Jakarta – Selasa, 31 Maret 2026, Direktorat Reserse Kriminal Umum Polda Metro Jaya resmi melimpahkan penanganan kasus penyiraman air keras terhadap Andri Yunus ke Pusat Polisi Militer Tentara Nasional Indonesia. Kombes Pol Iman Imanuddin Direktur Reserse Kriminal Umum Polda Metro Jaya menyampaikan bahwa keputusan tersebut diambil setelah pihaknya menyelesaikan tahap penyelidikan awal dan menemukan sejumlah fakta penting.
Kasus ini bermula dari peristiwa penyiraman air keras yang dialami Andrie Yunus aktivis KontraS, yang menimbulkan luka serius dan mengundang perhatian publik. Insiden tersebut kemudian dilaporkan ke pihak kepolisian dan ditindaklanjuti oleh penyidik Polda Metro Jaya melalui serangkaian penyelidikan.
Di saat yang sama Puspom TNI juga melakukan penyelidikan dan menangkap empat oknum TNI dari Badan Intelijen Strategis (BAIS) TNI. Keempat oknum TNI yang diduga melakukan penyiraman air keras terhadap Andrie Yunus itu juga sudah ditahan untuk penyelidikan lebih lanjut.

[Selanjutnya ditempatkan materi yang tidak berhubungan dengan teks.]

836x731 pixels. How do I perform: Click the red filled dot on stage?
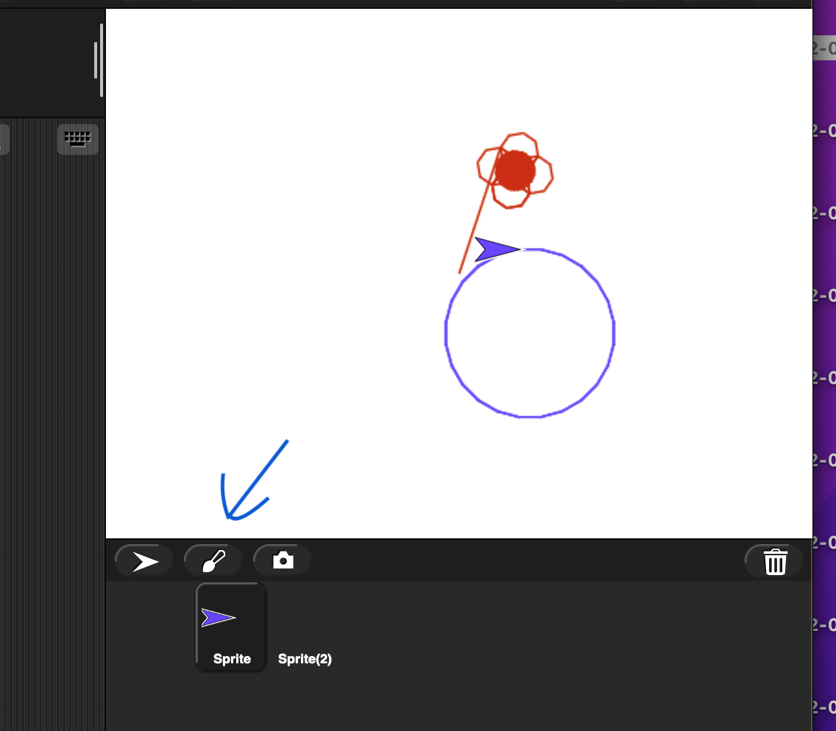(x=514, y=169)
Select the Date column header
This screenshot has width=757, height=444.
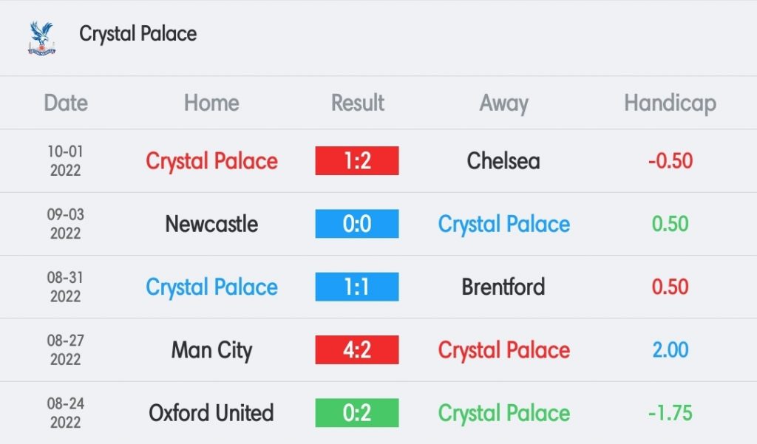tap(66, 103)
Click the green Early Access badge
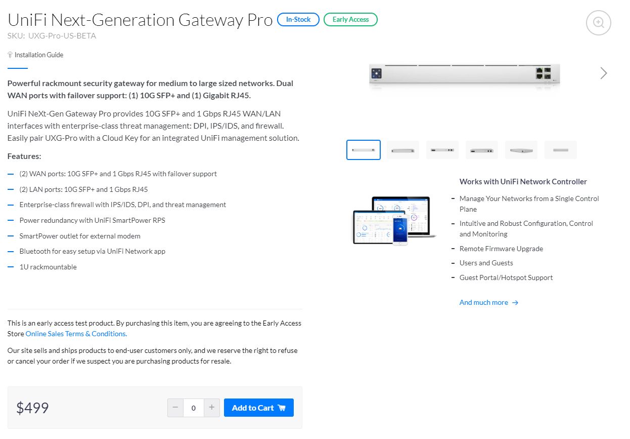Image resolution: width=630 pixels, height=439 pixels. click(x=350, y=19)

“Perkenankan kami menyampaikan perkembangan hasil penyelidikan yang kami lakukan terkait dengan satu peristiwa hukum yang menimpa saudara Andri Yunus. Setelah menerima laporan, kami melakukan penyelidikan dan menemukan fakta-fakta. Saat ini permasalahan tersebut telah kami limpahkan ke Puspom TNI,” ujar Iman dalam rapat dengar pendapat umum (RDPU) dengan Komisi III DPR RI di Kompleks Parlemen Senayan Jakarta, Selasa (31/3/2026).